Книга: Топография счастья
Назад: Романс о советскости
Дальше: Часть 1. Метаморфозы «американской мечты»

Счастливый конец, свадьба и типология пространства

Под сенью миртовой воздвигнут яркий трон,

Искусно из цветов душистых он сплетен…

Прелестный уголок исполнен уповения,

То — сладостный приют царицы наслаждения.

Гельвеций. «Счастье»

Заключительный раздел книги составляют две главы, посвященные «счастливому концу» в литературе и кино (Дуаер, Сапожникова), и три, посвященные свадьбе (Штырков, Лонг, Соснина). Свадьбу можно считать вариантом сюжета о счастливом конце. Свадьба героев фильма часто предполагается благодаря соединению их вместе и «поцелую в диафрагму» перед титром «Конец». Подобный финал, социальный и художественный, рассмотрен в этом разделе как своего рода «тотальный социальный факт» Маселя Мосса, т. е. такой вид реальности, в которой, словно в капле воды, отражается интересующая нас проблематика. Повторю, что это пространство чрезвычайно гетерогенно; оно включает в себя траектории движения и смыслы, о которых шла речь выше. И подчеркну: я говорю о пространстве в различных его смыслах, но не выделяю социальное пространство как отдельный тип. Все нижеследующие формы пространства являются социальными.
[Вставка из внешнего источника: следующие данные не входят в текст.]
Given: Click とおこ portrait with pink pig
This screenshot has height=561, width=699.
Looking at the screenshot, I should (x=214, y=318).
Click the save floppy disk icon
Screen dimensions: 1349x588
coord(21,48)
Начнем с материального пространства. Глава Сергея Штыркова посвящена советскому городскому ландшафту 1960-х годов, на котором появляются «Дворцы счастья» — центральные отделы ЗАГС, где происходит бракосочетание. Это пространственное, архитектурное выражение счастливого конца в нескольких значениях сюжета. Как показывают архивные материалы, проанализированные Штырковым, идея назвать отдел записи актов гражданского состояния дворцом счастья возникает в результате обеспокоенности партии и правительства ростом популярности религиозных обрядов, особенно венчания в церкви, — вопреки тому, что молодое поколение, вступающее в жизнь в это время, должно было получиться самым светским из всех поколений советских граждан. Строительство Дворцов счастья повторяет нарративный сюжет, о котором я говорил выше, в разделе «Человек счастливый»: сюжет перехода от «предрассудка» к «истине» в светском понимании этого слова; и эта «истина» и является залогом счастливого финала в процессе создания советской семьи, Дворец счастья маркирует на карте города финальную точку этого перехода.
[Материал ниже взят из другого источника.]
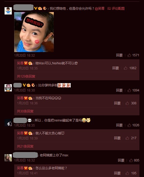144x177 pixels.
Task: Click thumbs-up on the reply with 1062 likes
Action: (126, 68)
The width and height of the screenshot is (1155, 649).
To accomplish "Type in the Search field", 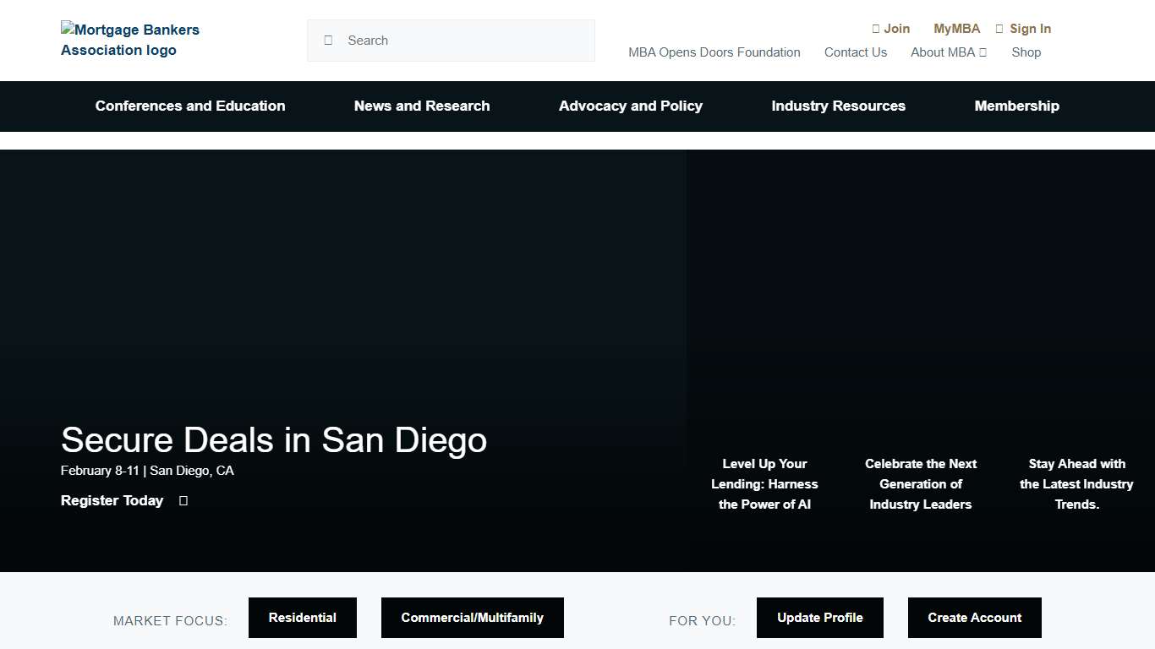I will [465, 41].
Добавлю, что это материальное пространство также гетерогенно. Во-первых, исторический нарратив, запечатленный в архитектуре, накладывается на нарратив личной судьбы молодых людей, создающих семью. Во-вторых, Дворцы счастья сосуществуют в городском ландшафте с храмами и с топографией венчания — иными словами, с другими культурными идеологиями брака и семьи, в частности с теми, от которых необходимо совершить (или завершить) этот исторический переход. С моей точки зрения, это пространство, даже если читать его через вектор «предрассудок — истина», можно пересекать в разных направлениях; в советском городе можно пойти и в храм (хотя это и сопряжено с определенными сложностями). Это пространство не линейно так, как линеен исторический нарратив советскости и светскости. Оно подобно гетеротопии личности и судьбы эвенов, которые населяют одновременно и советский/российский, и совершенно иной космологический мир (см. главу Ултургашевой).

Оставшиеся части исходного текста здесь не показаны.